In trying to get back on track, my beef with Wilbur's scene is that it isn't cartoony enough. The cane! In his back! Gahh-h-h! And then...huge syringes!...fired out of a shotgun?! Is this...is this one of those "SAW" movies? He's genuinely terrified, isn't he?! That's horrible! It's not funny!
Maybe it's just me. And it's a shame, because I like John Candy as Wilbur. Nowadays every CGI animated feature and its mother has the bonus feature with the creators revealing that the voice actors did a lot of ad-libbing, even though that's so often the case now that it shouldn't count as a did-you-know-tidbit anymore. But was that done much before the 80s? Is this the genesis of that? I am glad that they opted to cast him as Orville's brother, as opposed to just recasting the same role with a different voice. It's less jarring and does make enough sense that they would share duties and look alike and have comparable personalities. Too bad you can't pull that trick with other sequels. "What, you've never met Slinky Dog's brother, Springy Dog? He's always existed, of course."
Favorite character: I do quite like Wilbur, but I'm going to pick *s*h*l* koala Krebbs. Not enough non-villain Disney characters act that way.
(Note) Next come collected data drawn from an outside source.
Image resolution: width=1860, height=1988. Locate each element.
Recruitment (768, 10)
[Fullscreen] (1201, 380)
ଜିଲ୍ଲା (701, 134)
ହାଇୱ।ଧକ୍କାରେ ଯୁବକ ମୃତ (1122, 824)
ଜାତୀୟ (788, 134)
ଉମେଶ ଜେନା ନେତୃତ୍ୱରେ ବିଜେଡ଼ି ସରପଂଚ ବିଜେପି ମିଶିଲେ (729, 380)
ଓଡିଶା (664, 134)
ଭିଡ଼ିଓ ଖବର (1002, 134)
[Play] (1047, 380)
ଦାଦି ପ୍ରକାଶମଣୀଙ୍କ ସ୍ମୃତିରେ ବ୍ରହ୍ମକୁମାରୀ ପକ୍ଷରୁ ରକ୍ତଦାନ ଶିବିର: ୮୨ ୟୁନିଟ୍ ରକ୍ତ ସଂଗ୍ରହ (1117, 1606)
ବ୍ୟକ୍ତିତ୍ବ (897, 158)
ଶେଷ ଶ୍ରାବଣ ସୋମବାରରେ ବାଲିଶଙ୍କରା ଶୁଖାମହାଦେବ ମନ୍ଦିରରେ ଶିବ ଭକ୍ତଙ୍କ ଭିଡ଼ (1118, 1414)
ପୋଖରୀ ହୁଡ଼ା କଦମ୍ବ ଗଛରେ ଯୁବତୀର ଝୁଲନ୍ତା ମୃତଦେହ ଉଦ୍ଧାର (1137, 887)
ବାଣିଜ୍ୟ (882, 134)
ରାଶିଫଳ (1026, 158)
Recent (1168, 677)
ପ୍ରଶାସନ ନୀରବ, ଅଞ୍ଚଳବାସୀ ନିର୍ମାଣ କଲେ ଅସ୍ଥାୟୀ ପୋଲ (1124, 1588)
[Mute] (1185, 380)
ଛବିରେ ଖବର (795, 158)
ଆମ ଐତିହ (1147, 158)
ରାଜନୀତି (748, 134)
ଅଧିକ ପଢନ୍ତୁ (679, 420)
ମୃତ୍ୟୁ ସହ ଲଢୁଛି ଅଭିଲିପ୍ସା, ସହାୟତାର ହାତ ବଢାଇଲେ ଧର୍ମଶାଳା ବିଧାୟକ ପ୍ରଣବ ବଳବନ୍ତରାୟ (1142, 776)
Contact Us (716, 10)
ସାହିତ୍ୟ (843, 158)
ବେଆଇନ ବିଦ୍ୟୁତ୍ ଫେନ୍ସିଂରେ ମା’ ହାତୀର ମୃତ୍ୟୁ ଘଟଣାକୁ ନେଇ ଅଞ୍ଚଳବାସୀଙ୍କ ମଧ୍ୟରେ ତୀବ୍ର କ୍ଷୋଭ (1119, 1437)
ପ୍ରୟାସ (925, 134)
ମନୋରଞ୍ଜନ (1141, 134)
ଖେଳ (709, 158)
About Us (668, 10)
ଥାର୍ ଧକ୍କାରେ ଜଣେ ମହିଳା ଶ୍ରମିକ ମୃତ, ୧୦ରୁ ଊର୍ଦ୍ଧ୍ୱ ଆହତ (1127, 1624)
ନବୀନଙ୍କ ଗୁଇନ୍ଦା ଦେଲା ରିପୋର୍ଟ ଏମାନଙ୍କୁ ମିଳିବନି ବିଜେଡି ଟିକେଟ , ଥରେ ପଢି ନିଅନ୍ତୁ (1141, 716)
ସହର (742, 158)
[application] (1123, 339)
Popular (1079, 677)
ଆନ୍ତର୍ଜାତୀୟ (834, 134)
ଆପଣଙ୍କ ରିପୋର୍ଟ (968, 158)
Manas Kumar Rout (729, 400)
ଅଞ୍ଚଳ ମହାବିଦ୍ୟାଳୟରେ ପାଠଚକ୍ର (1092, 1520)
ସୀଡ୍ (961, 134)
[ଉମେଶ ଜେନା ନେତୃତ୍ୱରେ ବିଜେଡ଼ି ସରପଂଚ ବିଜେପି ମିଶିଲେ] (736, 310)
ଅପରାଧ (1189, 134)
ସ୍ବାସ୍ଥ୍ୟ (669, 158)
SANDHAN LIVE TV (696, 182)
Least necessary character: When I first see Jake's fly friend Sparky I expect that he'll be joining the adventure as Jake's sidekick throughout, but...no, he's never seen again after his first scene. Bummer. Maybe Evinrude will play checkers with him.
Overall: Compared to its preceding and following musical siblings, The Rescuers Down Under may seem to fall flat, but compared to The Rescuers it's a bit o' good fun, mate.